The function worked great until it was edited 2 days ago to make it not skip leading white spaces for each line. However, after the edit, the program now goes into an infinite loop. The only change done to the code was this following line which was changed from this:

std::istream::sentry se(is);  // When this line is enabled, the program executes
                              // correctly (no infinite loop) but it does skip
                              // leading white spaces

to this:

std::istream::sentry se(is, true); // With this line enabled, the program goes 
                                   // into infinite loop inside the while loop  
                                   // of the main function.

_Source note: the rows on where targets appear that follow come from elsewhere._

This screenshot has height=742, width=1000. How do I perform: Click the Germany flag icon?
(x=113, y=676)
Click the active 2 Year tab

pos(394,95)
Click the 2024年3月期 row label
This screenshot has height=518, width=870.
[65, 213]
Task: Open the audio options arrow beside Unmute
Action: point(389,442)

Can someone please help me explain why the program loops infinitely if we specify to not skip white spaces?

Here is the full program...

std::istream& safeGetline(std::istream& is, std::string& t)
{
    t.clear();

    // The characters in the stream are read one-by-one using a std::streambuf.
    // That is faster than reading them one-by-one using the std::istream.
    // Code that uses streambuf this way must be guarded by a sentry object.
    // The sentry object performs various tasks,
    // such as thread synchronization and updating the stream state.

    std::istream::sentry se(is, true);
    std::streambuf* sb = is.rdbuf();

    for(;;) {
        int c = sb->sbumpc();
        switch (c) {
        case '\r':
            c = sb->sgetc();
            if(c == '\n')
                sb->sbumpc();
            return is;
        case '\n':
        case EOF:
            return is;
        default:
            t += (char)c;
        }
    }
}

And here is a test program:

int main()
{
    std::string path = "end_of_line_test.txt"

    std::ifstream ifs(path.c_str());
    if(!ifs) {
        std::cout << "Failed to open the file." << std::endl;
        return EXIT_FAILURE;
    }

    int n = 0;
    std::string t;
    while(safeGetline(ifs, t))   //<---- INFINITE LOOP happens here. <----
        std::cout << "\nLine " << ++n << ":" << t << std::endl;

    std::cout << "\nThe file contains " << n << " lines." << std::endl;
    return EXIT_SUCCESS;
}

I also tried to add this line at the very beginning of the function but it made no difference... the program still looped infinitely in the while loop of the main function.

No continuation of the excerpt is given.